START INPUT RECORDS

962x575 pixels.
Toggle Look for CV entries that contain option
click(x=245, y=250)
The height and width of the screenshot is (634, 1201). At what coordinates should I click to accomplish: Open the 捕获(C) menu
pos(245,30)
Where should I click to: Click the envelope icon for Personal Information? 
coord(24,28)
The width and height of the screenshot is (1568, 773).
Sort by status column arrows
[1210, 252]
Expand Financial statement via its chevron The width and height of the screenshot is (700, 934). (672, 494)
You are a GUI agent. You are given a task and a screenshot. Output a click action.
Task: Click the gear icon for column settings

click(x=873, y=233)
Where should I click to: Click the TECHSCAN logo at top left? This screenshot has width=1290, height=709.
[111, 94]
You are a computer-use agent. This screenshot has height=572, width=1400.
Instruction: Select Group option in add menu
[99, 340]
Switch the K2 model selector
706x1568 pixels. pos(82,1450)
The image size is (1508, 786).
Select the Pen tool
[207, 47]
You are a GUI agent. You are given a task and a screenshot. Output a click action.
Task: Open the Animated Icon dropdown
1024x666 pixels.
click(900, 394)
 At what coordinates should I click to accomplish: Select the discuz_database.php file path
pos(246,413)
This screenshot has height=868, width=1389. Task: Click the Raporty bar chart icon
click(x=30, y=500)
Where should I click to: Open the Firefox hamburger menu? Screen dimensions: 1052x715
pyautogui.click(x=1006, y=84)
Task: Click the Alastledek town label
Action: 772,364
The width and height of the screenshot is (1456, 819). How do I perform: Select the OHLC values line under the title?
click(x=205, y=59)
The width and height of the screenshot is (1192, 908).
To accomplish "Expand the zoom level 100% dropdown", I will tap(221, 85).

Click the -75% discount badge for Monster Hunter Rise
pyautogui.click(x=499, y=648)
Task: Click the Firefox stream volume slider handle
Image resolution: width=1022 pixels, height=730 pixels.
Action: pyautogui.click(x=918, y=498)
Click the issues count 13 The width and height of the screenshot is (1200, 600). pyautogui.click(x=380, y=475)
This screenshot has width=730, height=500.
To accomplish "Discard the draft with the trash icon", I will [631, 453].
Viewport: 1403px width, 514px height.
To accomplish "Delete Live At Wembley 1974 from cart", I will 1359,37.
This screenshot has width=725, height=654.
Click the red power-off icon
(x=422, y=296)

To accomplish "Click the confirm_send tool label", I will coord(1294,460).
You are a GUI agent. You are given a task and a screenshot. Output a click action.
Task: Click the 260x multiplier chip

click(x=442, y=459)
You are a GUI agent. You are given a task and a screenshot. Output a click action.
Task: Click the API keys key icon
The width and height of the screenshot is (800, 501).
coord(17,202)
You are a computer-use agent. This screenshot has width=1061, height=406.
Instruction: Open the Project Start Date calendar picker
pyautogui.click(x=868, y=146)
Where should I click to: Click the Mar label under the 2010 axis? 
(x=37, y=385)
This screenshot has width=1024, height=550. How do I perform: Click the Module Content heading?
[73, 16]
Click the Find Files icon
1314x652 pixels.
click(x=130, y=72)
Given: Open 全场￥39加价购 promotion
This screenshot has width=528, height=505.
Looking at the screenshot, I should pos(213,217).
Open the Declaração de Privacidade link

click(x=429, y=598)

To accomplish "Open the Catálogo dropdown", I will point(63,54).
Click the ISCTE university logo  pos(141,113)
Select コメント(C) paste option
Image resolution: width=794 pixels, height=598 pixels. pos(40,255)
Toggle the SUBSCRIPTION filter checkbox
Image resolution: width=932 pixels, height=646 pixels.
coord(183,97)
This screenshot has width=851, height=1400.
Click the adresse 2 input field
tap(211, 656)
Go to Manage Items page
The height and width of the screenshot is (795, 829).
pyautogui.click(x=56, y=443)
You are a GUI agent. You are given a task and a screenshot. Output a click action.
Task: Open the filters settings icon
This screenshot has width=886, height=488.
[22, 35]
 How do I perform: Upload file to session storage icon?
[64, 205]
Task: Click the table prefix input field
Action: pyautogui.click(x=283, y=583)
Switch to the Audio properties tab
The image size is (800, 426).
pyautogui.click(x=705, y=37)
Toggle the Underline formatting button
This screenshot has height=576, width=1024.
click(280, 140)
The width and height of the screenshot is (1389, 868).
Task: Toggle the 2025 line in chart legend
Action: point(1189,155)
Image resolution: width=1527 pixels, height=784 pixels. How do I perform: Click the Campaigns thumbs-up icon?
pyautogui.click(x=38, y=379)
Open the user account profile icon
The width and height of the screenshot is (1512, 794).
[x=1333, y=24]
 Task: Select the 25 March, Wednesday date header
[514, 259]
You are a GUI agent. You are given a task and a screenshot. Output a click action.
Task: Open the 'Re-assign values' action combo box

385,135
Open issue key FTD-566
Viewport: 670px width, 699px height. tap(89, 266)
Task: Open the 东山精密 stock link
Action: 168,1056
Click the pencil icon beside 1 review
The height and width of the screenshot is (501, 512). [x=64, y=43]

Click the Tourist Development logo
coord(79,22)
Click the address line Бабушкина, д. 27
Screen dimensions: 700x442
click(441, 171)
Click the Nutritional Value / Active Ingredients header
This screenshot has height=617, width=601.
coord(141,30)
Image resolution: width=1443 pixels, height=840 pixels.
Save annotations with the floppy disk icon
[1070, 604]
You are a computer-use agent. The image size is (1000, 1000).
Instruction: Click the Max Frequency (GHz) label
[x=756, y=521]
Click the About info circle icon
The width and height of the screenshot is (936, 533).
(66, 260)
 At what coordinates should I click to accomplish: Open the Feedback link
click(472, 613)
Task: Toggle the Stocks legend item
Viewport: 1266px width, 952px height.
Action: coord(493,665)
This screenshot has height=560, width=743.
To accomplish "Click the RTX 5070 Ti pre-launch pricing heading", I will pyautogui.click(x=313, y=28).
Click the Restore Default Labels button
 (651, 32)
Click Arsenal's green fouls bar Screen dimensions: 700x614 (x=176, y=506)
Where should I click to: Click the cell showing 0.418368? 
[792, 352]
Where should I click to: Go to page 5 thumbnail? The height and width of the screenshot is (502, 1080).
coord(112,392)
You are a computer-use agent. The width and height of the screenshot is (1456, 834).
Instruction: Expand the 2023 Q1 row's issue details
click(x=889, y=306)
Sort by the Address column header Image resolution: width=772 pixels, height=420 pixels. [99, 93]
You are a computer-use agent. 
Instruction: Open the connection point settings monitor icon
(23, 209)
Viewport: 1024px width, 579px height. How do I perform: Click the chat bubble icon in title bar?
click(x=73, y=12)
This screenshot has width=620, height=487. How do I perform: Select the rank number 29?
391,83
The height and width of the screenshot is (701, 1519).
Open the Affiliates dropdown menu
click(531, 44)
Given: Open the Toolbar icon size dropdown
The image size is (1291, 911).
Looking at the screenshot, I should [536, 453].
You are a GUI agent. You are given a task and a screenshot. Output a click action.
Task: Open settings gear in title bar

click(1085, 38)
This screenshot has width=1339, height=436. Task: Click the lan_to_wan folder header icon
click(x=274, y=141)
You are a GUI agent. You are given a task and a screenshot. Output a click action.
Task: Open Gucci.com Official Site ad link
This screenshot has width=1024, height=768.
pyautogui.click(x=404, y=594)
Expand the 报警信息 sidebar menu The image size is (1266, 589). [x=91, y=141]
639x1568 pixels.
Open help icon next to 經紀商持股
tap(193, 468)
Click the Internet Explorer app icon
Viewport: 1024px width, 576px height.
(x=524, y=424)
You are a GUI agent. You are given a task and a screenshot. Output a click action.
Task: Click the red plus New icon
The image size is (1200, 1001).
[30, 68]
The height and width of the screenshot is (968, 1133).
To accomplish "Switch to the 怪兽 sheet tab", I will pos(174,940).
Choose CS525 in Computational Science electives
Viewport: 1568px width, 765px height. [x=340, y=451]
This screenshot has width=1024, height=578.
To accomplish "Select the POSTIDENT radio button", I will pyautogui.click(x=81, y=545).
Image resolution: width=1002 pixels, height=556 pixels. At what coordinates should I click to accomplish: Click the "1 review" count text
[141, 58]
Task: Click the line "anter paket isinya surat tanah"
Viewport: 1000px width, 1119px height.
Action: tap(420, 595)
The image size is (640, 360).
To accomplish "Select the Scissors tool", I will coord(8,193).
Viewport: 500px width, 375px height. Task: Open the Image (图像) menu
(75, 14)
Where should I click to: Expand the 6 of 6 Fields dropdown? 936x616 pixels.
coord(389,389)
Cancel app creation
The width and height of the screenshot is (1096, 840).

END INPUT RECORDS

__WHAT IS BEING ASKED__. Please copy, exactly and with nothing else, the lines above beginning at the line that has "The image size is (1291, 911)." and ending with the line that has "Task: Open Gucci.com Official Site ad link".

__WRITTEN SOLUTION__.
The image size is (1291, 911).
Looking at the screenshot, I should [536, 453].
You are a GUI agent. You are given a task and a screenshot. Output a click action.
Task: Open settings gear in title bar

click(1085, 38)
This screenshot has width=1339, height=436. Task: Click the lan_to_wan folder header icon
click(x=274, y=141)
You are a GUI agent. You are given a task and a screenshot. Output a click action.
Task: Open Gucci.com Official Site ad link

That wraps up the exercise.